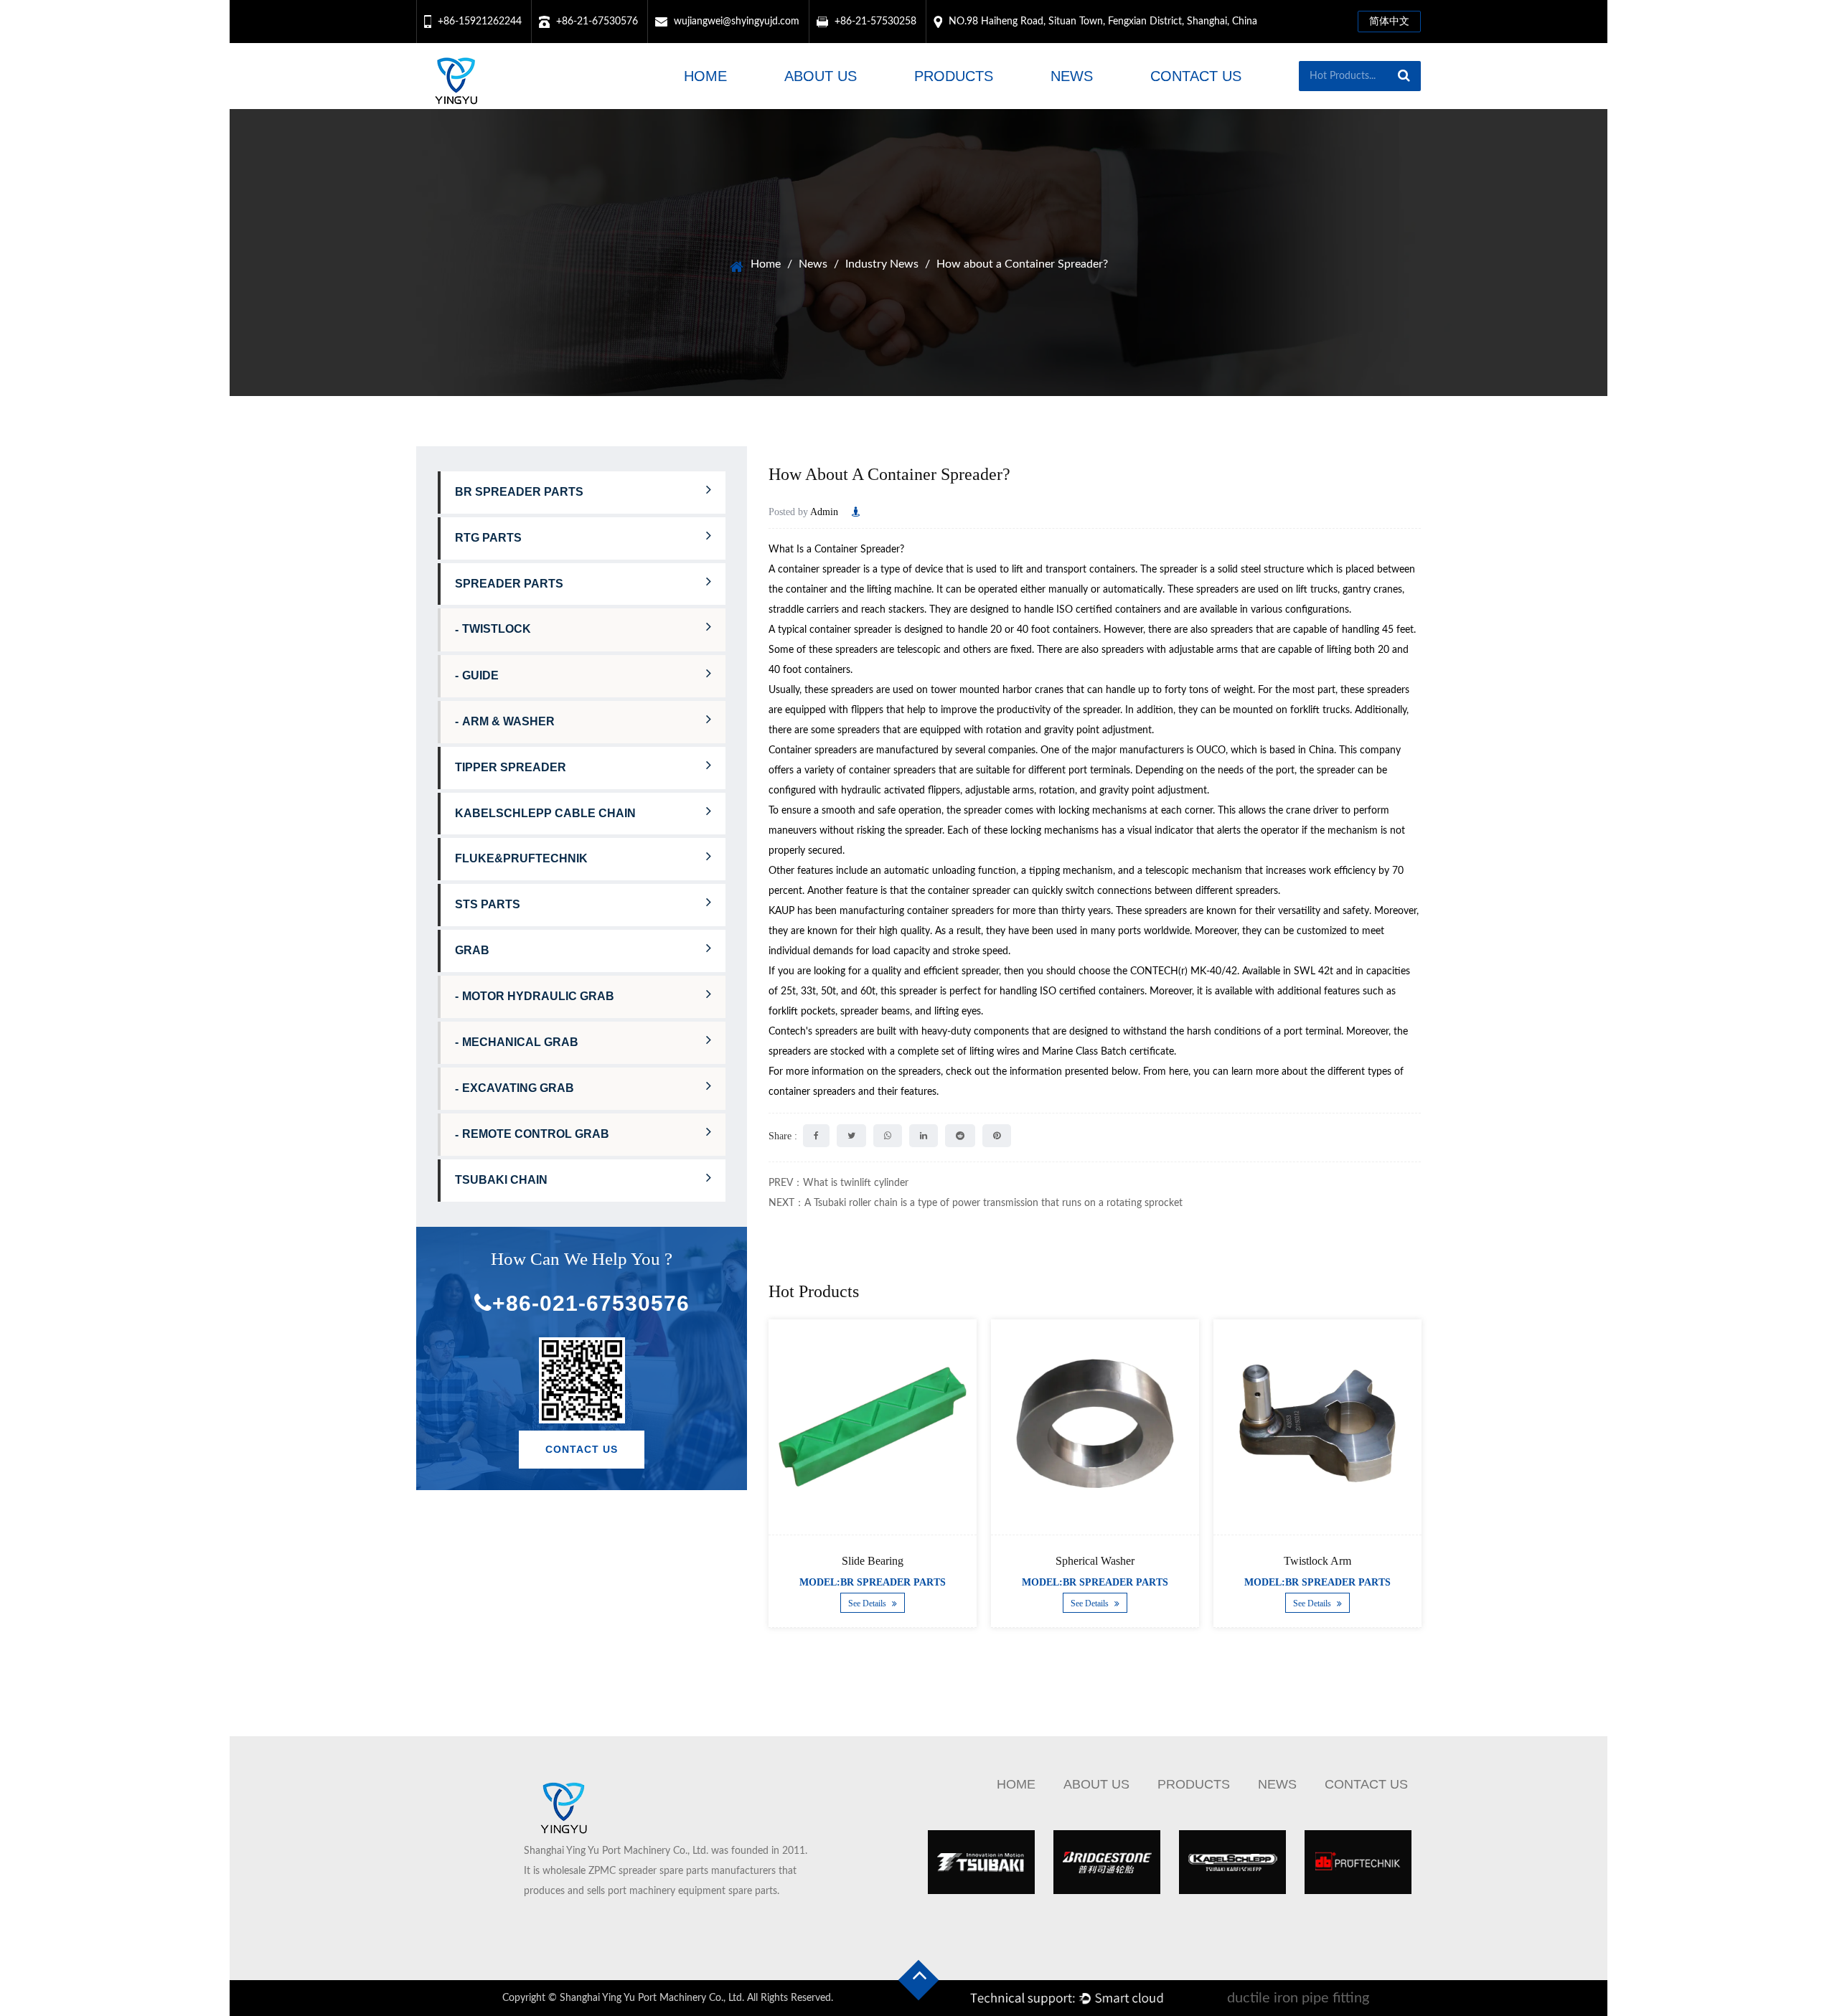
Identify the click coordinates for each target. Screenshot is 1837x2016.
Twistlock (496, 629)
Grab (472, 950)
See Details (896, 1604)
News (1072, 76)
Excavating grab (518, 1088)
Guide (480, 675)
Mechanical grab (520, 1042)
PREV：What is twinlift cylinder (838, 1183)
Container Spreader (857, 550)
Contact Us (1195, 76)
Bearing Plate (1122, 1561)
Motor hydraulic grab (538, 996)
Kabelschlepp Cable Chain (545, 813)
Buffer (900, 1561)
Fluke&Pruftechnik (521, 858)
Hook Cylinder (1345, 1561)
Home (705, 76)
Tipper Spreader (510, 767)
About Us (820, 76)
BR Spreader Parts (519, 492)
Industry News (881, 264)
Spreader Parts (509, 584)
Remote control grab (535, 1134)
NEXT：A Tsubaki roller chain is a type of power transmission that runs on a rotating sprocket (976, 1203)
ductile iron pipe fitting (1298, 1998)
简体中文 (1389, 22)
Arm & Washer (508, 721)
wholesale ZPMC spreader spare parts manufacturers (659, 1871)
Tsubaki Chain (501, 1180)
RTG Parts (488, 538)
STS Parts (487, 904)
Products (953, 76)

» **What to work on**: Everything in the listing must be restated word for word, except for the pictures.

» **Task solution**:
Identify the click coordinates for each target. Screenshot is 1837x2016.
Twistlock (496, 629)
Grab (472, 950)
See Details (896, 1604)
News (1072, 76)
Excavating grab (518, 1088)
Guide (480, 675)
Mechanical grab (520, 1042)
PREV：What is twinlift cylinder (838, 1183)
Container Spreader (857, 550)
Contact Us (1195, 76)
Bearing Plate (1122, 1561)
Motor hydraulic grab (538, 996)
Kabelschlepp Cable Chain (545, 813)
Buffer (900, 1561)
Fluke&Pruftechnik (521, 858)
Hook Cylinder (1345, 1561)
Home (705, 76)
Tipper Spreader (510, 767)
About Us (820, 76)
BR Spreader Parts (519, 492)
Industry News (881, 264)
Spreader Parts (509, 584)
Remote control grab (535, 1134)
NEXT：A Tsubaki roller chain is a type of power transmission that runs on a rotating sprocket (976, 1203)
ductile iron pipe fitting (1298, 1998)
简体中文 (1389, 22)
Arm & Washer (508, 721)
wholesale ZPMC spreader spare parts manufacturers (659, 1871)
Tsubaki Chain (501, 1180)
RTG Parts (488, 538)
STS Parts (487, 904)
Products (953, 76)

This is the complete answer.